During the 13th-century, the inhabitants of the Interlaken Monastery contained the Aare with weirs in order to fish on a large scale. Because the monastery owned exclusive fishing rights, that led to centuries of conflict with the town of Unterseen.
If these heart sculptures weren't so darned heavy, I would have loved to bring one home in my bag. Not sure Steven would have been a big fan, though.
Unterseen was already a town when Interlaken only consisted of a monastery. The town's square:
The unusual facade of the Unterseen Kirche or church:
Three shots and three angles: looking across the river initially,
looking upstream, and
looking downstream where we had just walked from.
I wondered if The Mad Cow Restaurant in Unterseen had seen a downturn in business after mad cow disease?
Spielmatte, an island between the two arms of the Aare or Unterseen and Interlaken, had been ideal for the use of water power since the first mill began operating during the 13th century. A bathhouse was used in the next century for simple medical needs. Later, Spielmatte developed into the first industrial site with a sawmill and wool spinning mill.
We noticed the respective heraldic emblems marking the dividing line between the towns of Unterseen and Interlaken on two bridges. Each featured an ibex or wild mountain goat but were different colors.
Since the Middle Ages, the bridges over the various tributaries of the Aare provided the only options for people traveling in the Jungfrau region. Relations between the town of Unterseen to the north and Interlaken Monastery to the south were hostile because the former belonged to the diocese of Constance while the monastery received orders from the Lausanne diocese. Controls of the market, bridge tolls, as well as fishing rights as we had learned earlier caused endless disputes.
Catastrophic flooding of the Aare in the 19th century even made front-page news in London and Paris newspapers.
Nope, not an English phone booth but a Little Free Library. Another reason for you to love Interlaken all over again, Chris.
After walking back into Interlaken seeing these dresses and toys, you can tell where my mind was headed now we're lucky enough to have two small granddaughters! As I was admiring the dresses, Steven yelled at me to leave the shop immediately. I was worried until I saw the fun sight of paragliders coming into land in Hohematte Park across the street! He rightly knew I'd love to take pictures if I weren't too late.
We were so lucky we chose to return to our hostel to collect our bags via the park at that time because we were treated to the amazing sight of several paragliders landing in the huge meadow.

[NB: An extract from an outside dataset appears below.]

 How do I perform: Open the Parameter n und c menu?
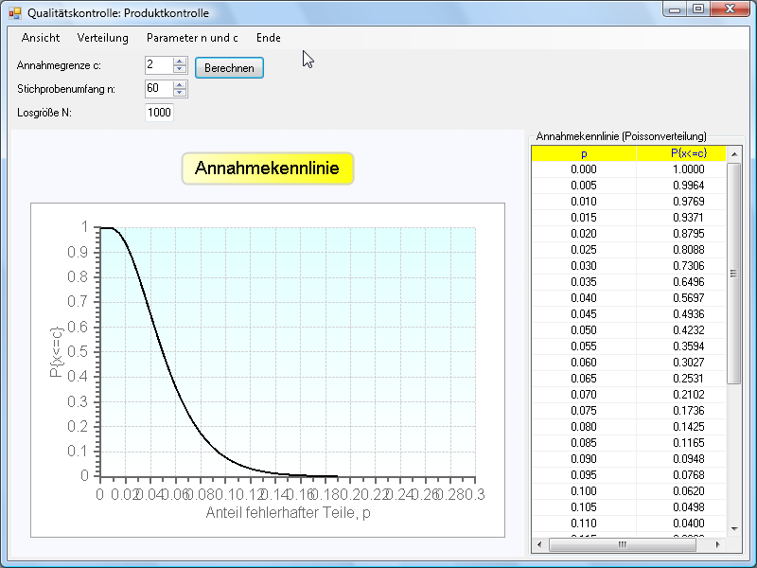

Next post: More stunning scenery en route to Luzern and then its covered bridges. You'll be in for a treat, I promise you.
Posted on November 6th, 2021, from Rome, a city with no skyscrapers, by the way!
Fantastic you're back in Europe! Well-done Annie and Steven. We decided to wait out 2021 but we're hoping to return to Portugal in 2022.ReplyDelete
This is a lovely collection of photos, they make me long for the charm of Europe, but what is Hooters (of all places) doing in that idyllic setting?! Ha! Ha!
Patti and Abi,ReplyDelete
I have enjoyed reading your posts of travels around your US home this past year but I hope you also return to Porto when you feel comfortable. It's a tough decision trying to weigh Covid concerns and wanting to travel with time, i.e. age not on one's side. For what it's worth, we have found no issues traveling in Europe now as we each received three shots before we left and simply have to show our Green Pass or, in our case, the CDC cards everywhere. The latter has been accepted everywhere, normally by itself but sometimes with photo ID to prove the cards are actually ours.
What a 'hoot' indeed that Hooters was beside such a classy hotel in Interlaken!